Lisbeth Salander ficou em silêncio por um minuto ou dois, calculando se havia algo a acrescentar. Fixou os olhos em Armanskij sem dizer nada. Depois balançou a cabeça, levantou-se e saiu, como de hábito sem se despedir. Uma vez obtida a resposta que esperava, o interesse por Armanskij tinha evaporado. Ele sorriu com serenidade. O fato de ela ter vindo se aconselhar com ele significava um avanço em seu processo de socialização.
Abriu uma pasta com um relatório sobre a segurança de um museu onde estava prevista uma exposição de impressionistas franceses. Depois deixou a pasta de lado e olhou para a porta por onde Salander acabara de sair. Lembrou-se do dia em que a vira rindo na companhia de Mikael Blomkvist e perguntou-se se ela estava ficando adulta ou se era Blomkvist que a atraía. Mas sentiu também uma inquietação. Ele nunca conseguira se livrar da sensação de que Lisbeth Salander era uma vítima perfeita. E eis que agora ela seguia a pista de um assassino furioso numa aldeia perdida.

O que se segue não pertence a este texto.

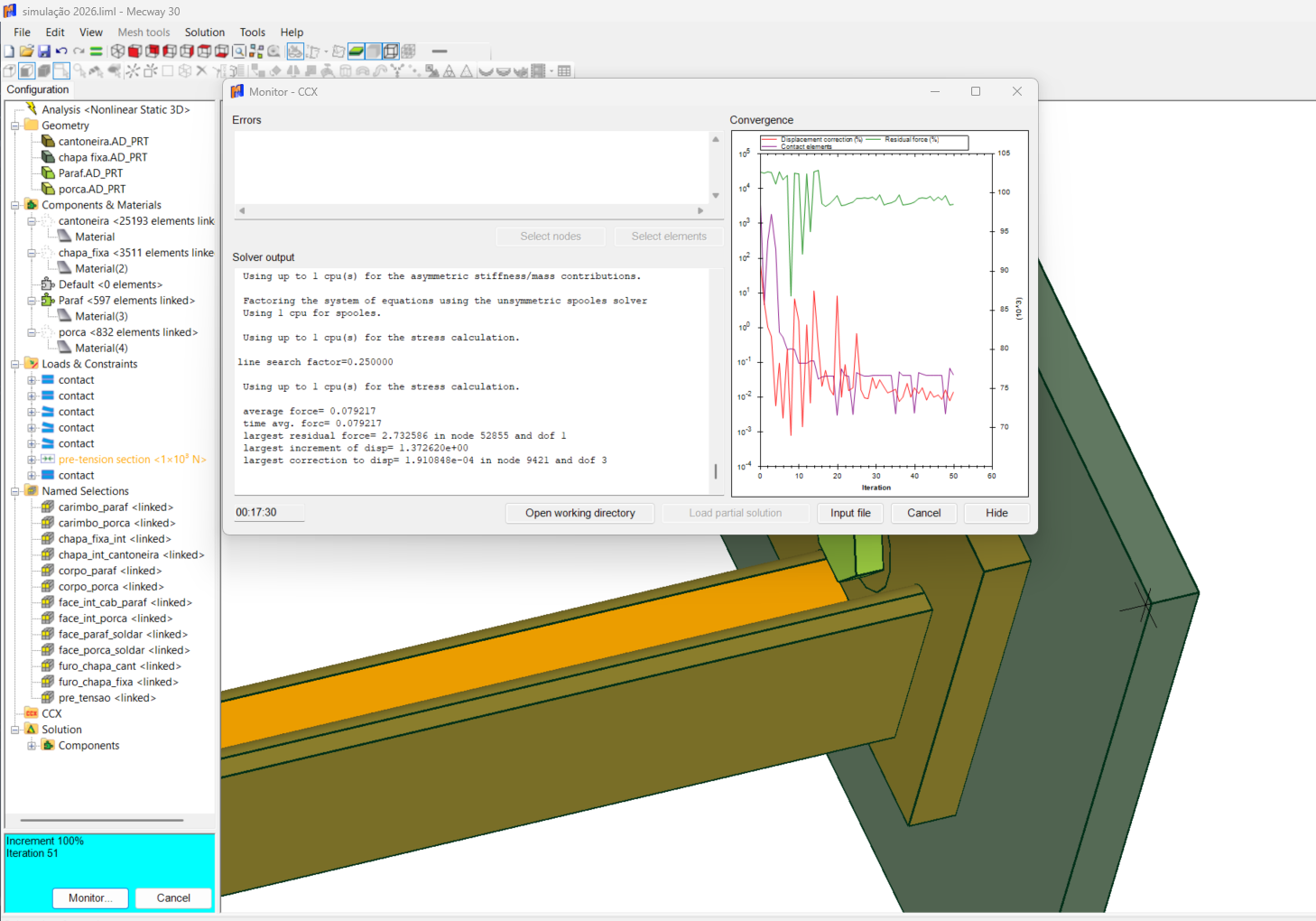Viewport: 1316px width, 921px height.
Task: Click the Open working directory button
Action: point(579,513)
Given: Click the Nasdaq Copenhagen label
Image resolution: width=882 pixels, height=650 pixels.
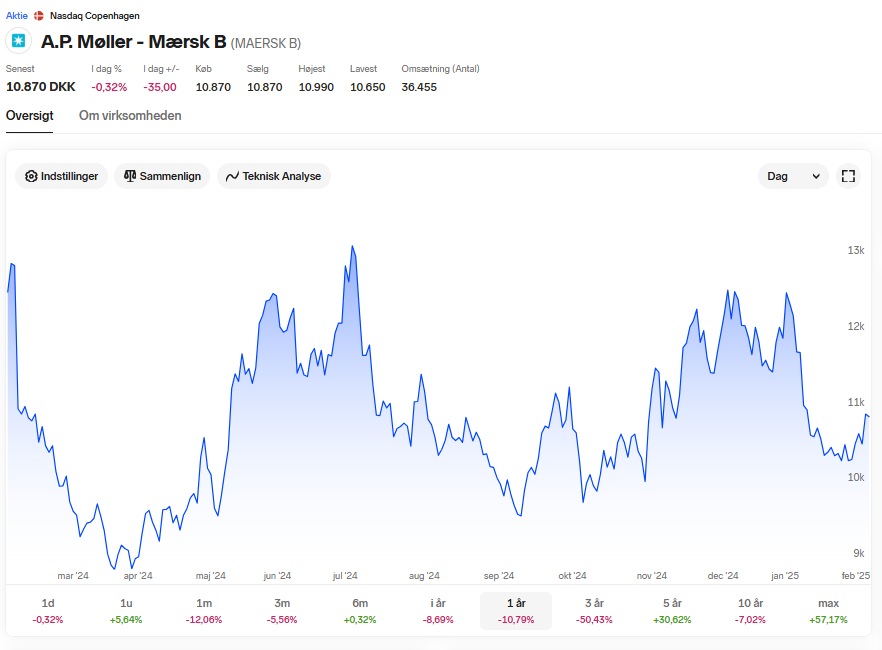Looking at the screenshot, I should click(x=94, y=16).
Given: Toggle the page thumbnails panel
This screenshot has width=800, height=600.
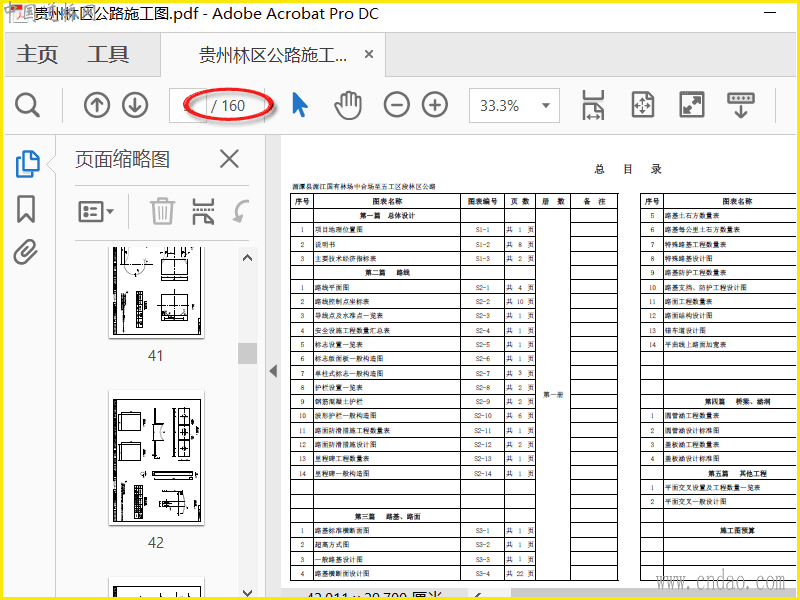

Retornando em direção ao norte, Lisbeth sentiu vontade de passar na casa de saúde de Äppelviken para ver sua mãe. Exceto pela visita no Dia de São João, ela não via a mãe desde o Natal e culpava-se por visitá-la tão pouco. Essa nova visita, apenas algumas semanas depois, era incomum.
A mãe estava na sala de convivência. Lisbeth ficou pouco mais de uma hora e a levou para passear no laguinho dos patos, no jardim em frente à instituição. A mãe continuava confundindo-a com a irmã. Como de hábito, não estava inteiramente presente, embora a visita parecesse agitá-la.